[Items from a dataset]
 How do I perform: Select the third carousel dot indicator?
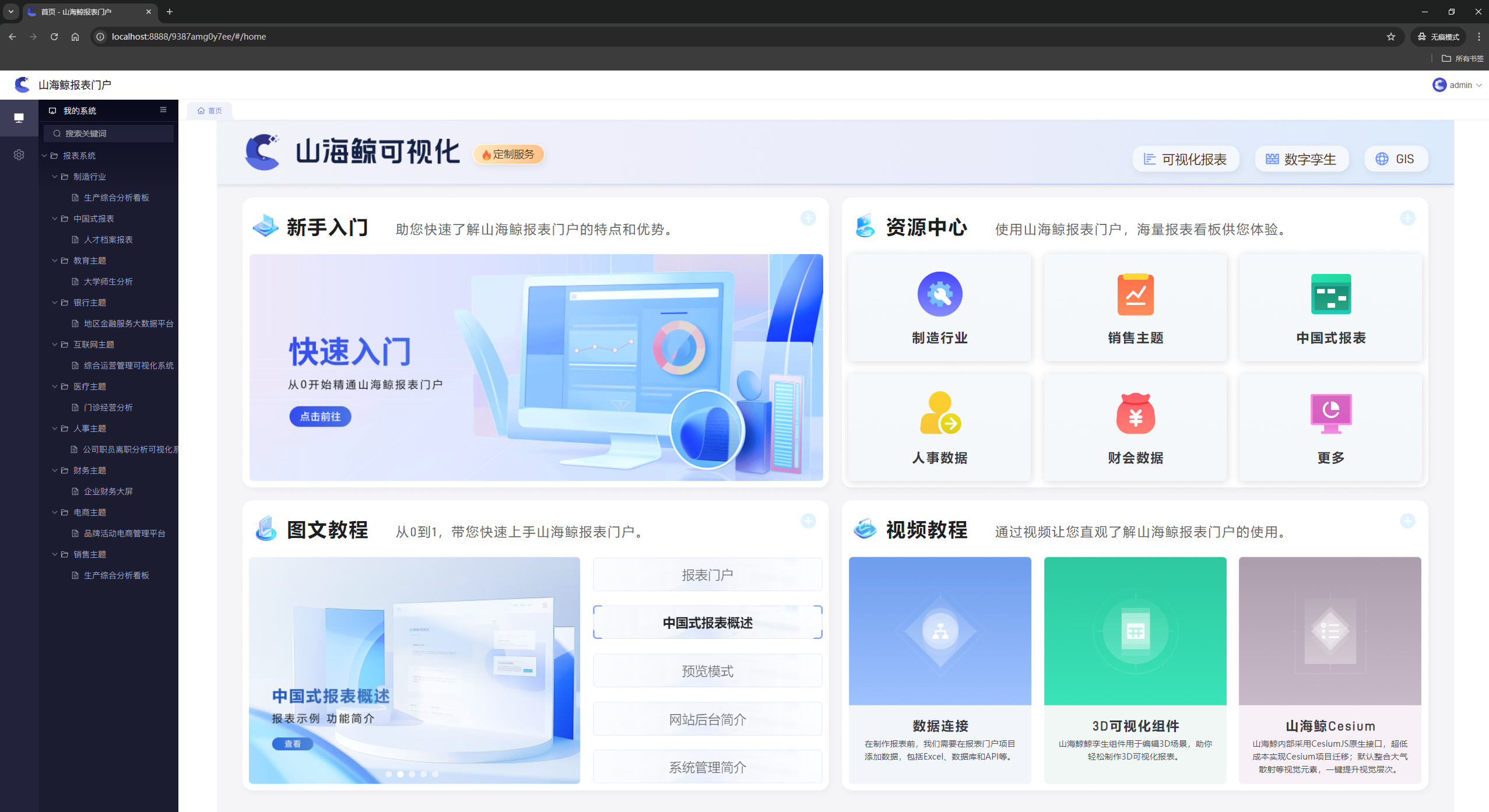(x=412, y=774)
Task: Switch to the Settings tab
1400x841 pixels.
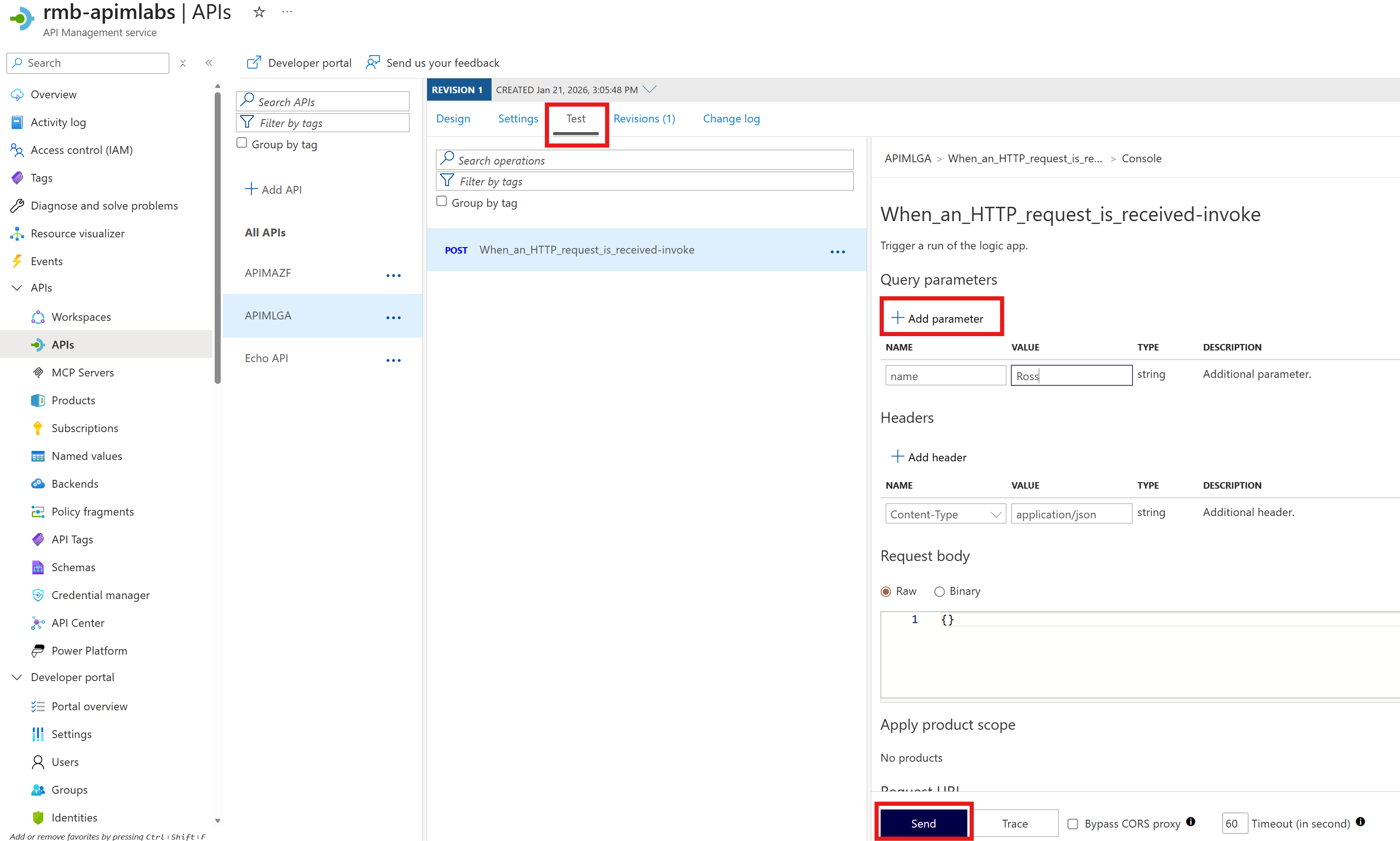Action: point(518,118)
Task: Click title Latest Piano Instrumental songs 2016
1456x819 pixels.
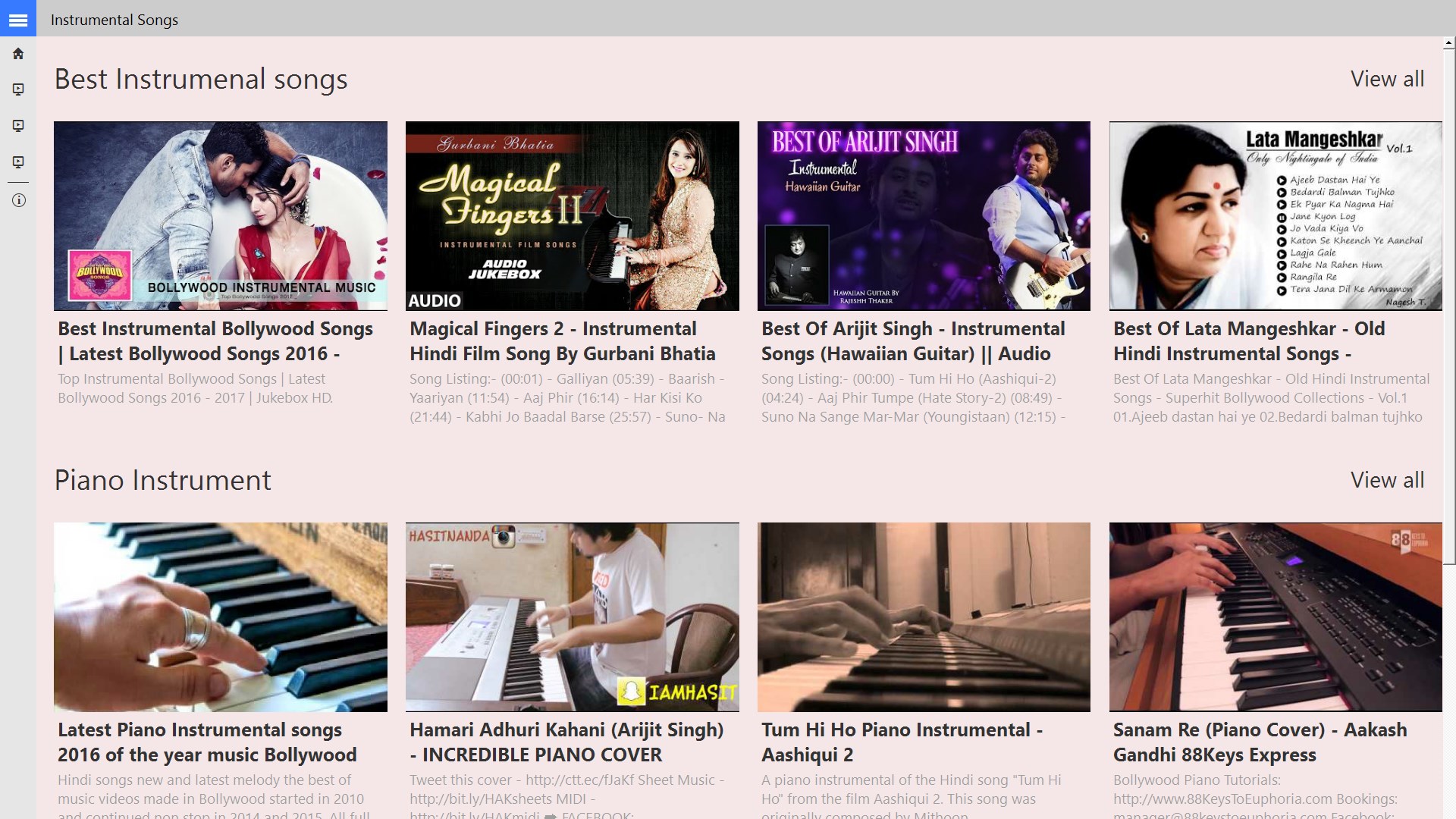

[Work to be completed] Leave out every picture, and repeat word for word only the lines from the one holding "Task: Switch to the Settings tab" through the end of the entries above, both ends included.

[Response area]
Task: Switch to the Settings tab
1400x841 pixels.
Action: point(518,118)
Task: Click title Latest Piano Instrumental songs 2016
1456x819 pixels.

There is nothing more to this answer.